* [Work instruction] From the entries below, gather every line containing the string "Expand".

Stored data:

---------------

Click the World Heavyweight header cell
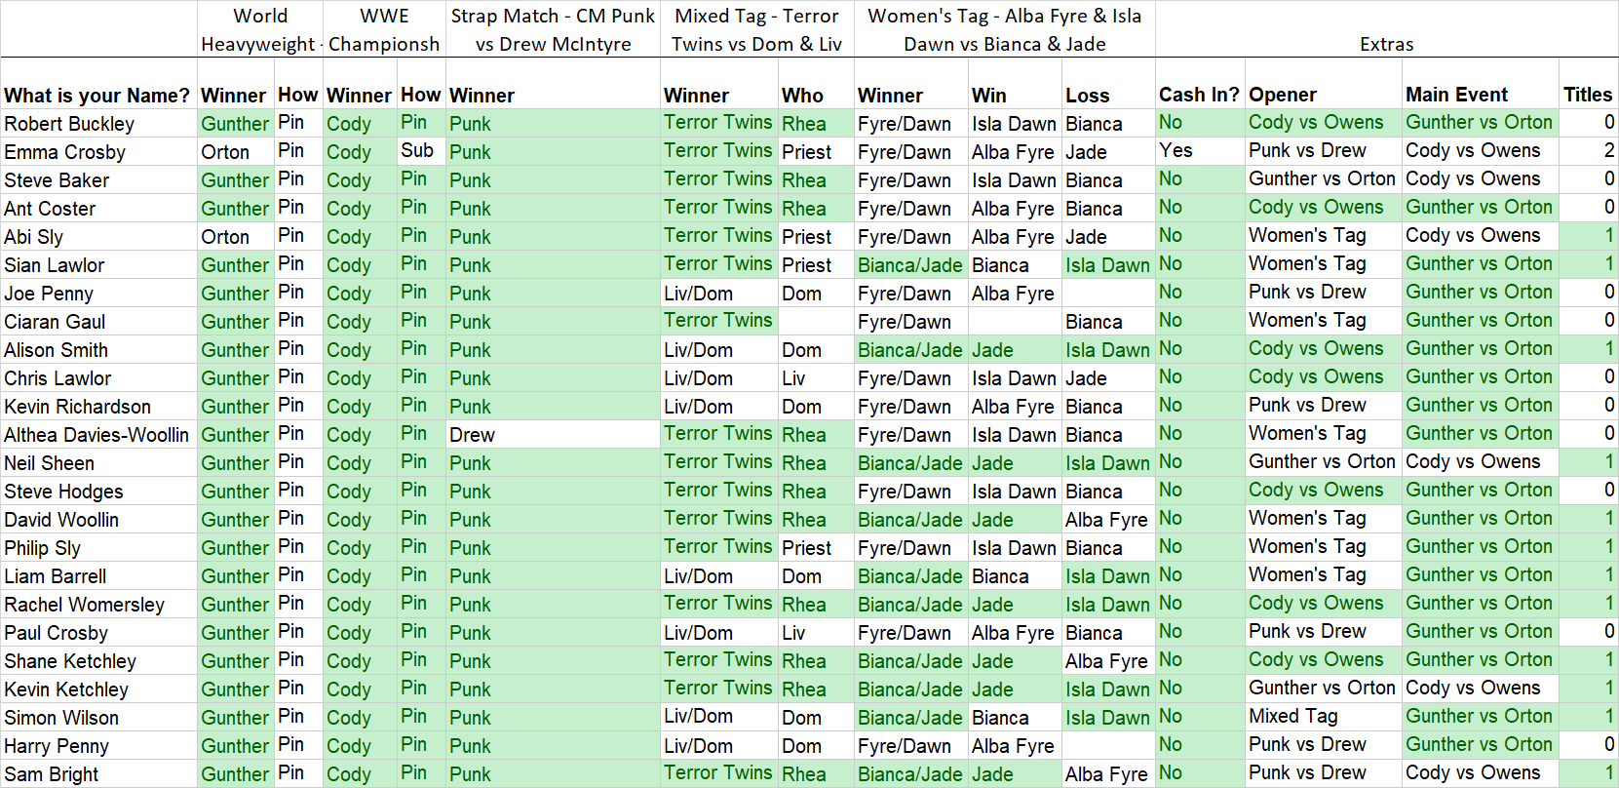The width and height of the screenshot is (1619, 788). pyautogui.click(x=259, y=29)
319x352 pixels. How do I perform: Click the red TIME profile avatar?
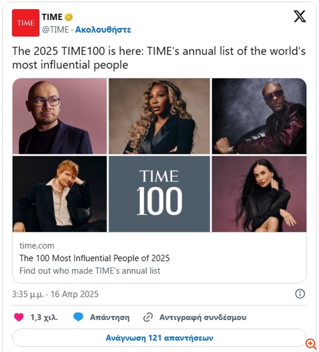(25, 23)
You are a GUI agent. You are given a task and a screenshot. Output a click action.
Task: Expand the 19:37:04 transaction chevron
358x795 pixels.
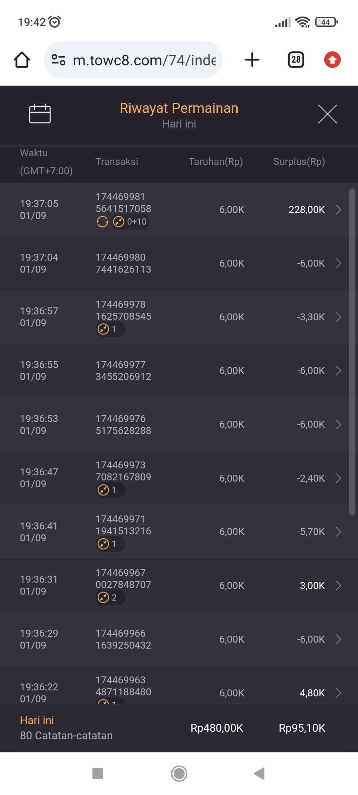click(338, 263)
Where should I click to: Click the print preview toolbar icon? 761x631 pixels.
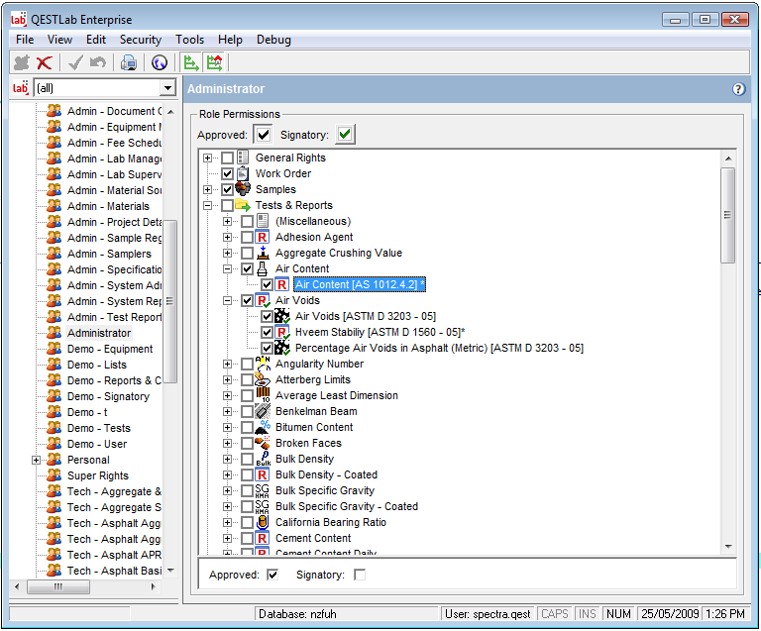[x=128, y=62]
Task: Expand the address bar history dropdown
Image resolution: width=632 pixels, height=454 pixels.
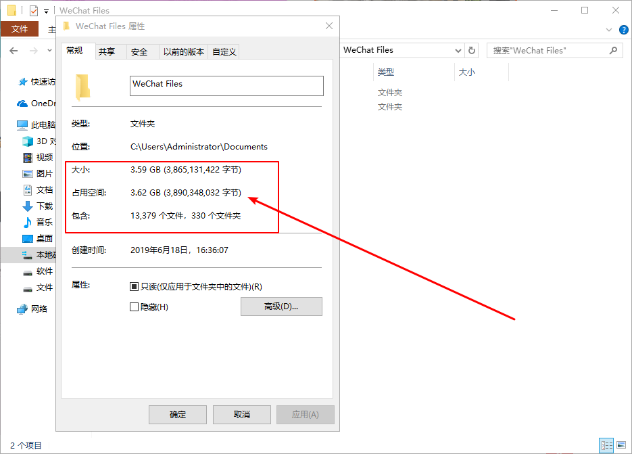Action: point(457,51)
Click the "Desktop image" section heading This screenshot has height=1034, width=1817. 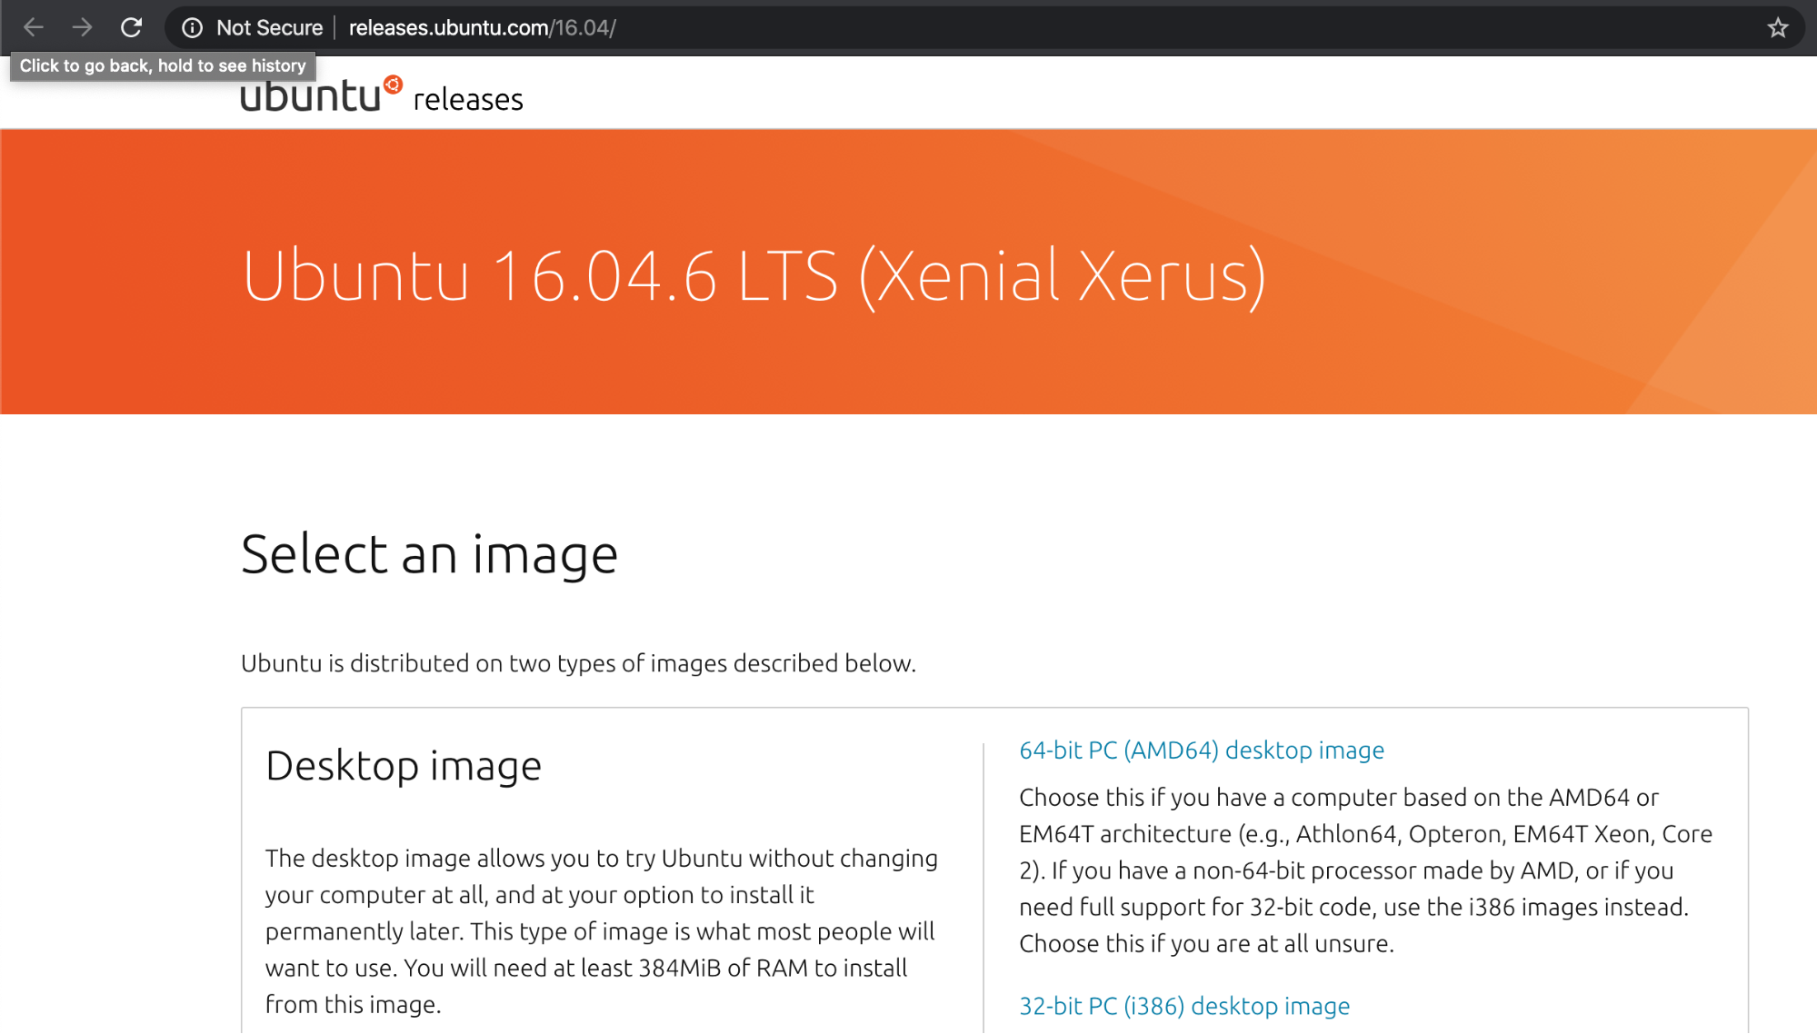pyautogui.click(x=404, y=766)
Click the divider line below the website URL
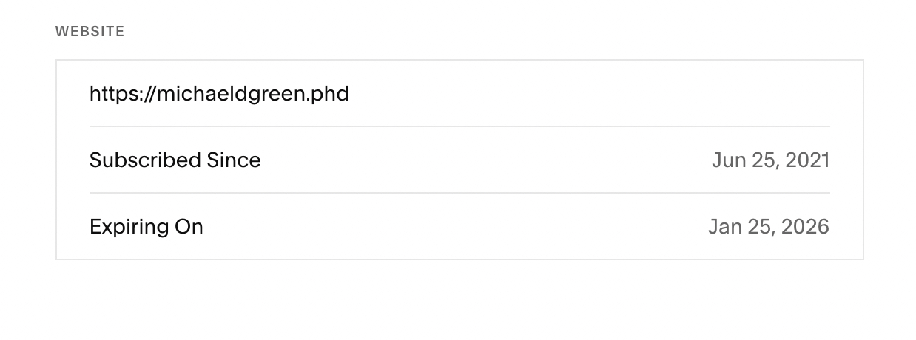The width and height of the screenshot is (916, 340). click(459, 126)
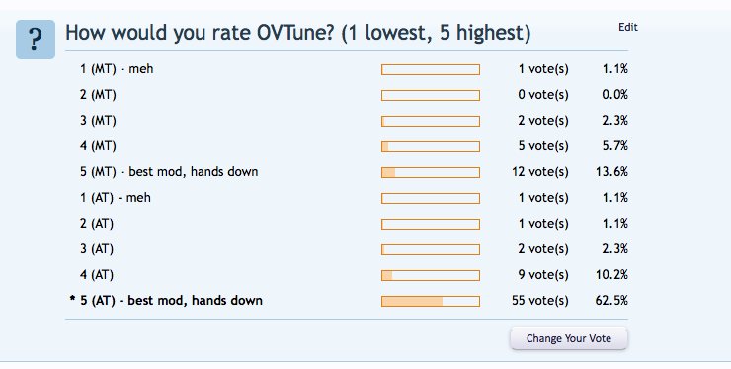
Task: Click the '3 (AT)' poll option
Action: pyautogui.click(x=97, y=249)
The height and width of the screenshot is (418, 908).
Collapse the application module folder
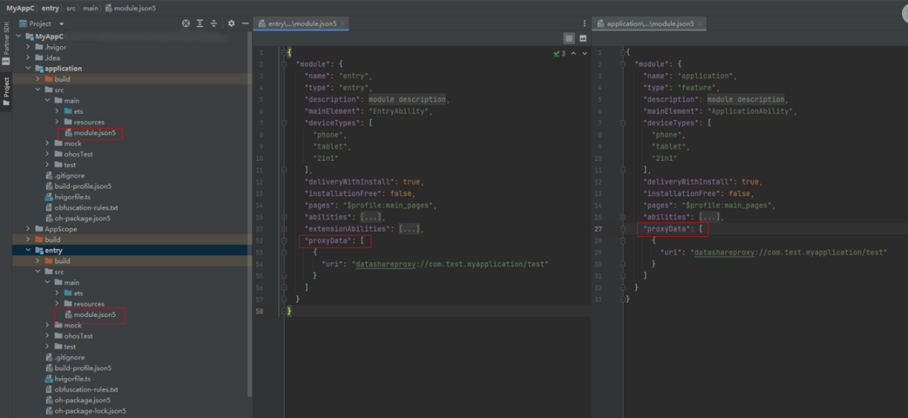pos(28,68)
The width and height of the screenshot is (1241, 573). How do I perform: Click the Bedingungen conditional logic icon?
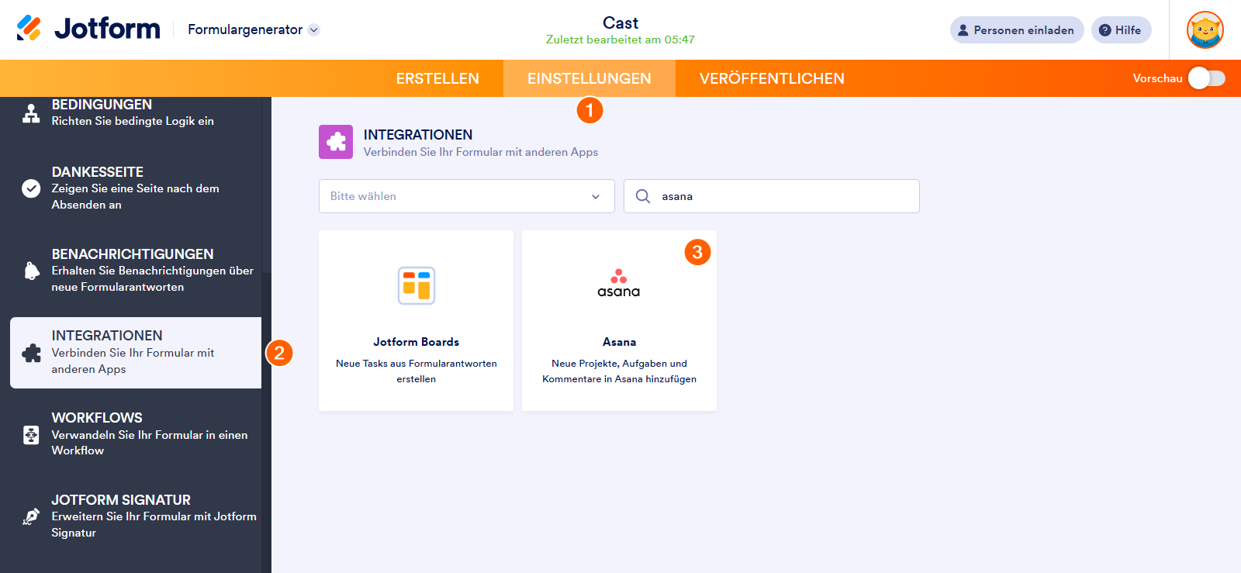pyautogui.click(x=31, y=113)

---------------

* [Answer space]
Task: Expand the 19:37:04 transaction chevron
Task: Expand the address bar history dropdown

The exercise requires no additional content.